Now, let’s calculate this using Splat:

splat -t tx1.qth -r  rx1.qth -s cities.dat -d data/sdf/  -f 145  -H -l  -metric
splat -t tx1.qth -r  rx1.qth -s cities.dat -d data/sdf/  -f 433  -H -l  -metric
splat -t tx1.qth -r  rx1.qth -s cities.dat -d data/sdf/  -f 868  -H -l  -metric

result:

The path loss values align well, suggesting that:

• From 145 to 433 MHz, about 10 dB more path loss can be expected.
• From 433 to 868 MHz, about 5 dB more path loss can be expected.

Calculating LoRa link-budget

Calculating (a simplistic) link budget:

Link budget = Perp - Receiver sensitivity

• In EU the Max  Effective Radiated Power (e.r.p.) = 500mW -> 27dBm,
  This will be achieved by calculating the antenna gain, estimating the losses and adjusting the output power of the radio. 
• Now assuming the RX path has 0 gain.
• LoRa RX sensitiviy is around -136dBm (SF:8,BW:62.5kHz)
• Assuming we have a (very) low noise-floor at the RX (-116dB or better)

163dBm = 27dBm - (-136dBm)

Calculating the (theoretical) range of my LoRa signal:

• RX antenna 2m above average ground (on top of a roof)
• Added my Yagi parameters

Conclusion

Based on this short study, 868 MHz indeed propagates less effectively than 443 MHz, but not as poorly as I expected. With well-placed antennas and a low noise floor, very good ranges are still achievable thanks to LoRa’s excellent receiver sensitivity.

The calculations above assume good antennas,  definitely not the tiny “black stick” antennas.
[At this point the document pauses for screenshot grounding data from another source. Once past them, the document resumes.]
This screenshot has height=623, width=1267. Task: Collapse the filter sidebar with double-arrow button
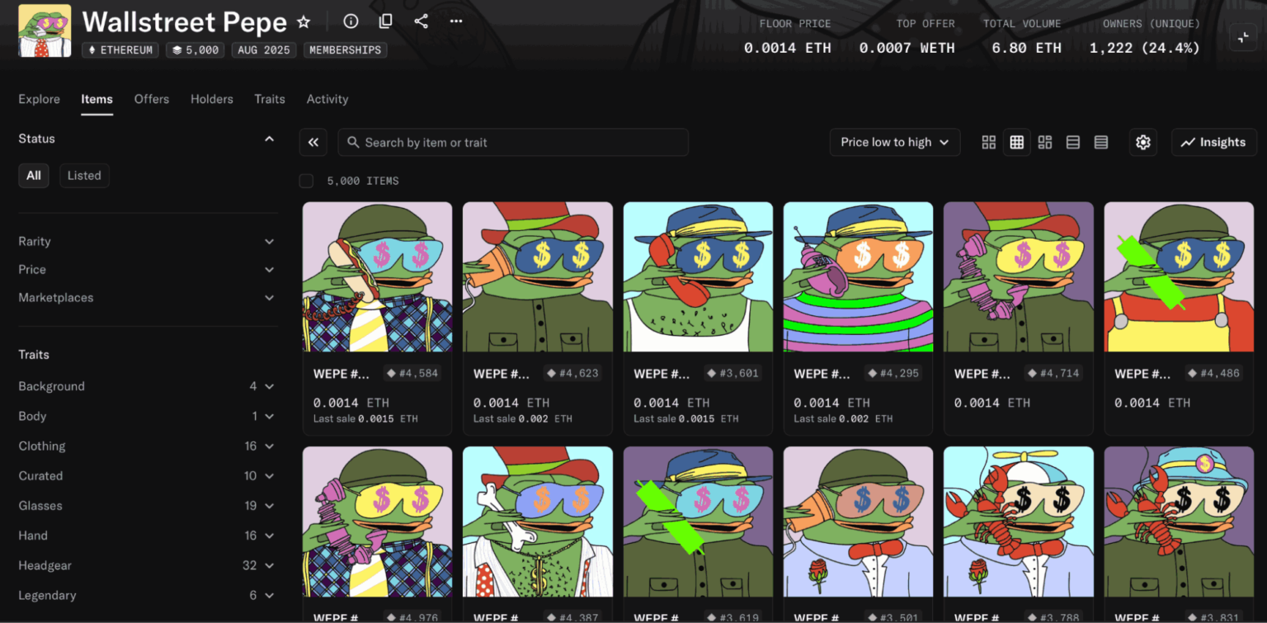point(313,142)
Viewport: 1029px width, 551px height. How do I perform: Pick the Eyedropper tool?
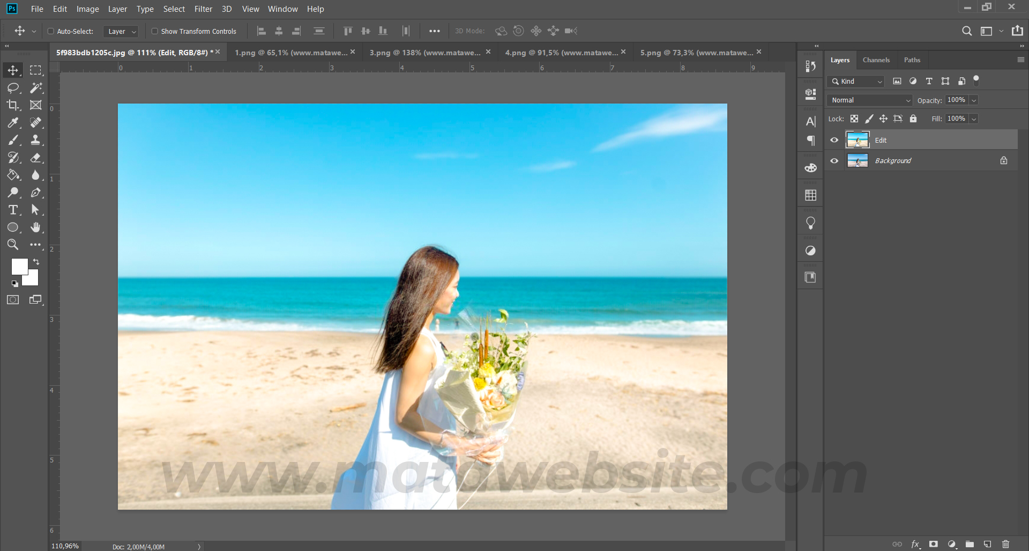click(13, 123)
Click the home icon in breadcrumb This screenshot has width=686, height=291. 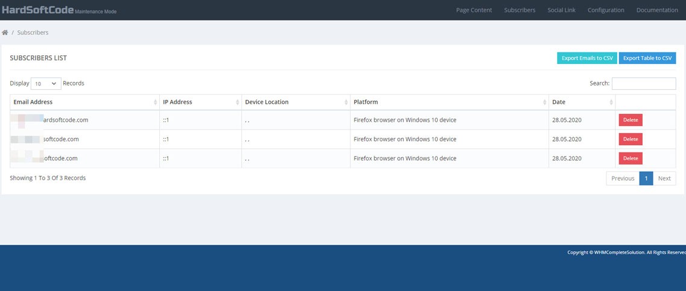tap(5, 33)
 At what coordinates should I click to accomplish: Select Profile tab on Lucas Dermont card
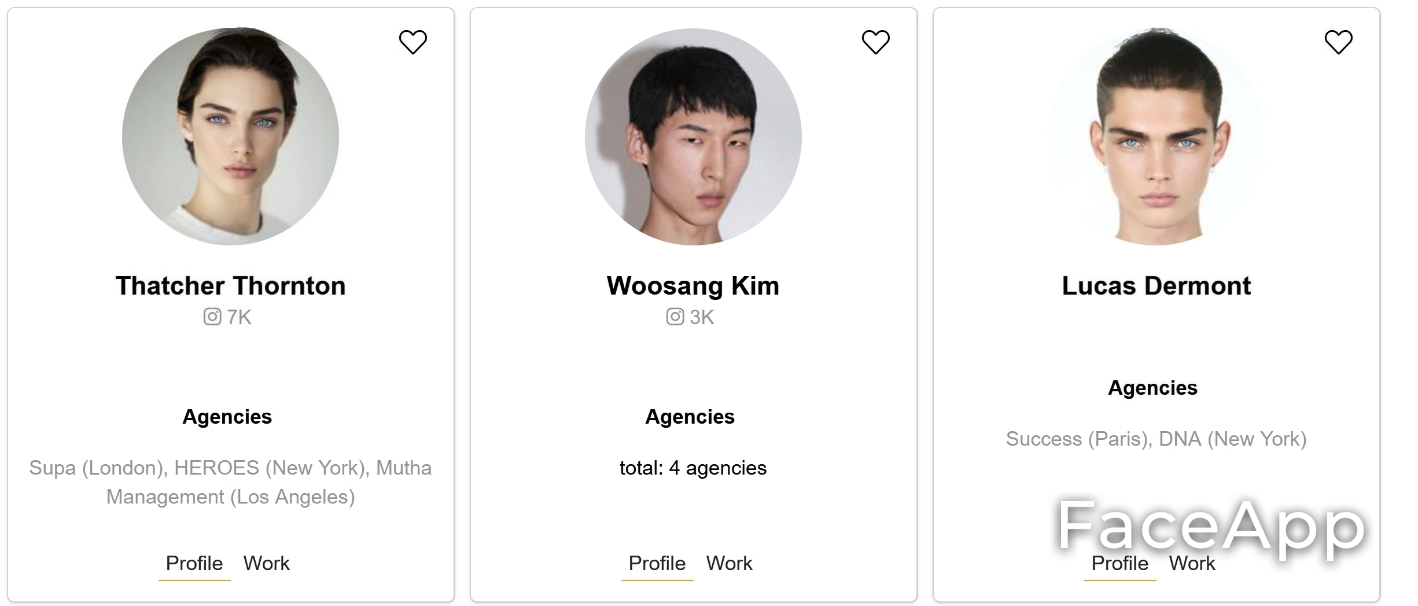point(1120,563)

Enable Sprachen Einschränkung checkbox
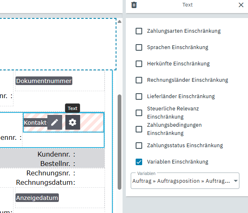pos(139,47)
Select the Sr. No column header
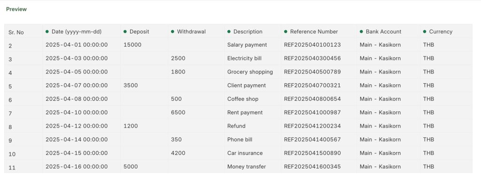This screenshot has height=176, width=481. (16, 32)
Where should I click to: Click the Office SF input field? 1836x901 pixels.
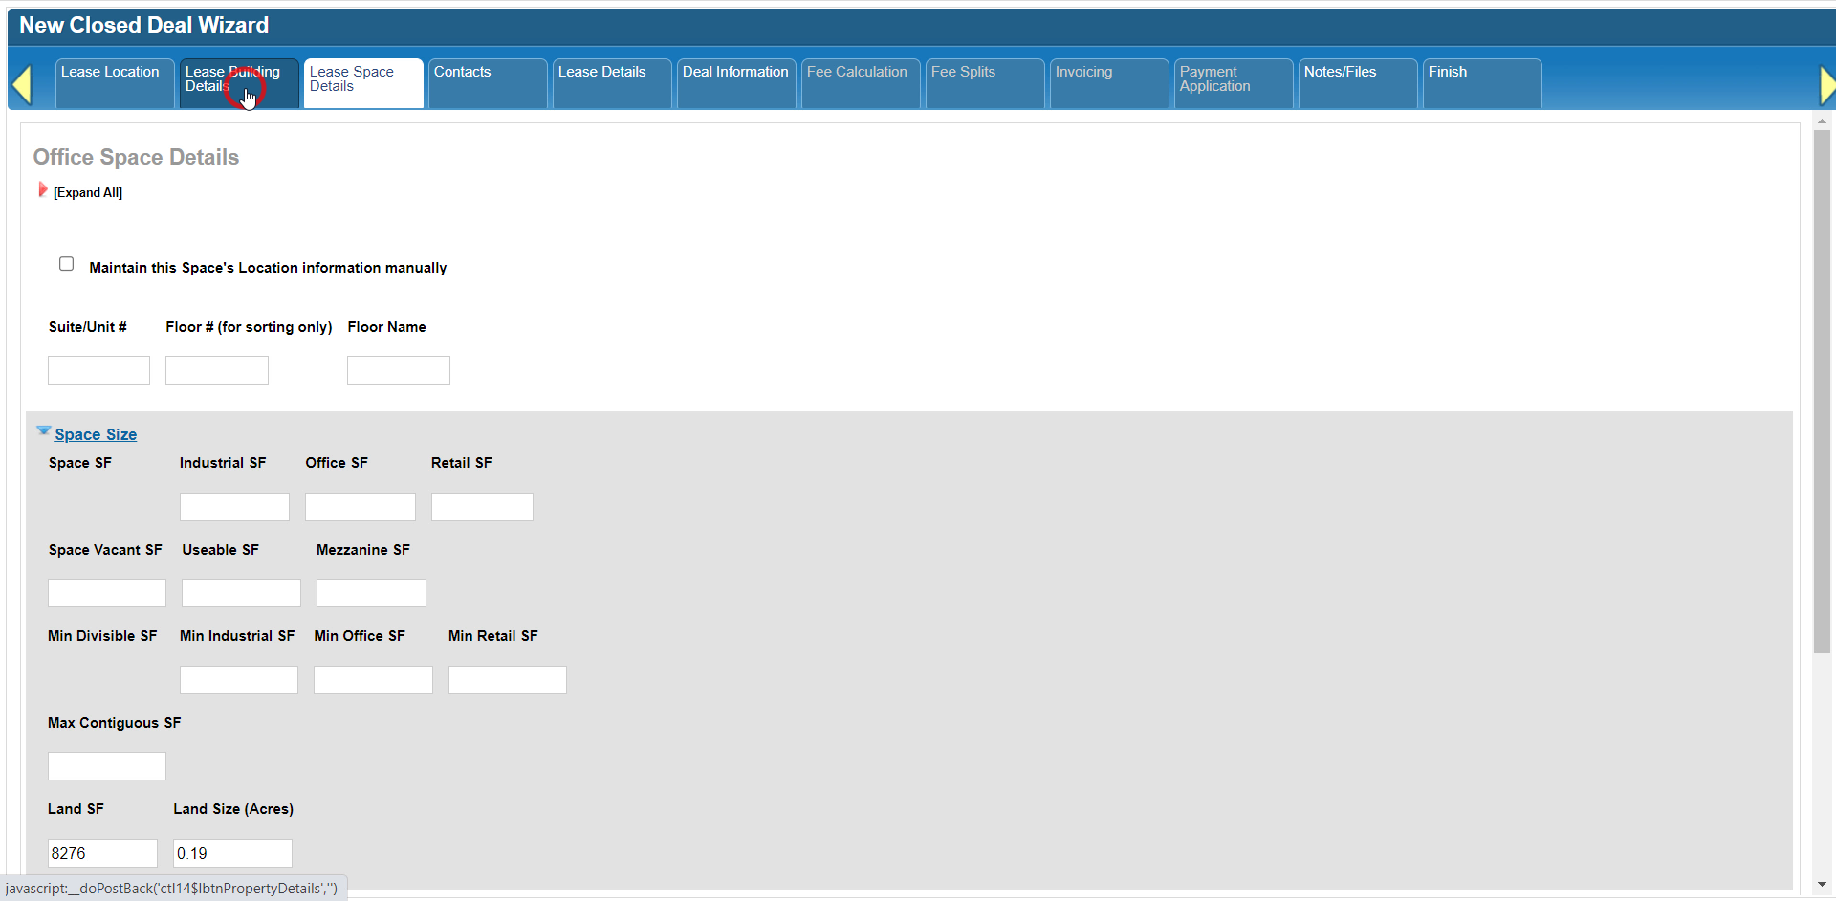(360, 507)
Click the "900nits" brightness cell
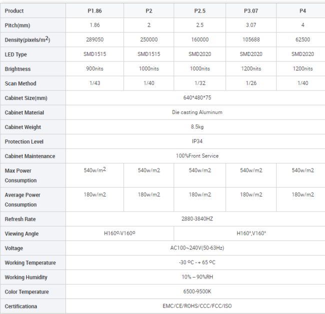Viewport: 325px width, 314px height. (x=95, y=69)
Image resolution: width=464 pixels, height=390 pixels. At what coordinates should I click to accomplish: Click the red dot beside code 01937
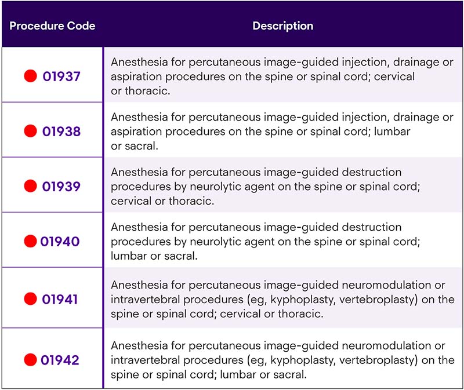coord(31,76)

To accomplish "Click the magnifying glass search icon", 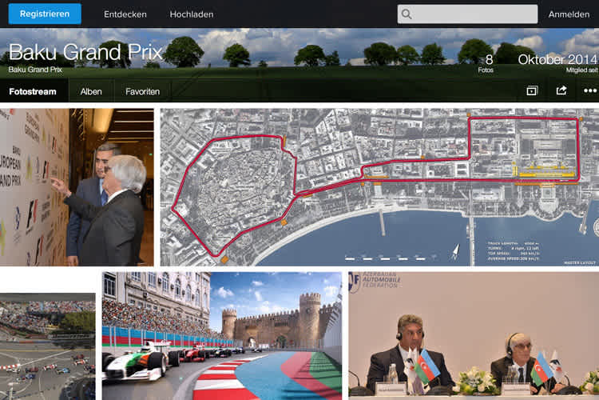I will 407,14.
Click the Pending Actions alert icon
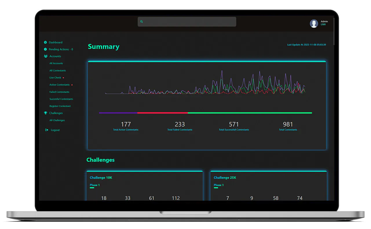The height and width of the screenshot is (229, 371). click(45, 49)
At 868 MHz, the wavelength is about 35 cm, so a quarter-wavelength antenna still needs to be around 9 cm.

That said, the 868 MHz band can be quite crowded,  especially in urban areas,  and the maximum allowed ERP imposes limits. Expectations should therefore remain realistic, as the numbers assume properly installed antennas in relatively quiet locations.